— THE PROBLEM —
Please repeat the material between the line containing "Increase quantity with the plus button" and the line containing "Open field configuration", inclusive.

----------------------------------------

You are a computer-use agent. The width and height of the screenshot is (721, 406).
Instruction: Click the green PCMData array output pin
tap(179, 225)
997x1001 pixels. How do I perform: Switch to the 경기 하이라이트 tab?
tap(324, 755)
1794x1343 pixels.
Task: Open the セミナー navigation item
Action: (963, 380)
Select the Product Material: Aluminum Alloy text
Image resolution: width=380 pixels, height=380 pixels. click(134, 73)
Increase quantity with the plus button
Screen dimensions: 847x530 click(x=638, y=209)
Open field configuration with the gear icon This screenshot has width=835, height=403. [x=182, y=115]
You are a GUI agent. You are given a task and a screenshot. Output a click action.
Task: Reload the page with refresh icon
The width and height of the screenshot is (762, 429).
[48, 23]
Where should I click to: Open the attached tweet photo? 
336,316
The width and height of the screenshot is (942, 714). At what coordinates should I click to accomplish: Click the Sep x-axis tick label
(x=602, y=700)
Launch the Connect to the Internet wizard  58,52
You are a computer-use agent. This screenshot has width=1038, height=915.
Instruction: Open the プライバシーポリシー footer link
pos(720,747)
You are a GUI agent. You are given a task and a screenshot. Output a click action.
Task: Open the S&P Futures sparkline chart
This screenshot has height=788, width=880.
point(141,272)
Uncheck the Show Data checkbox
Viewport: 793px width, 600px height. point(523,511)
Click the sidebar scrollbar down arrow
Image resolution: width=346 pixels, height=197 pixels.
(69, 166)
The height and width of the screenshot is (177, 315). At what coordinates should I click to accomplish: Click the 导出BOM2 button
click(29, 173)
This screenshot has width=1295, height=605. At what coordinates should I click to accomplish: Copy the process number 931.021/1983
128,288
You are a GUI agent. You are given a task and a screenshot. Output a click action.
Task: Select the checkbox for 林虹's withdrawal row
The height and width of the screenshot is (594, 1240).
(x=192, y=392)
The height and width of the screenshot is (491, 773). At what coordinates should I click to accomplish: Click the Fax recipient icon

----------------------------------------

— RESPONSE FOR THIS EXERCISE —
Increase quantity with the plus button
Screen dimensions: 847x530 click(x=638, y=209)
Open field configuration with the gear icon This screenshot has width=835, height=403. [x=182, y=115]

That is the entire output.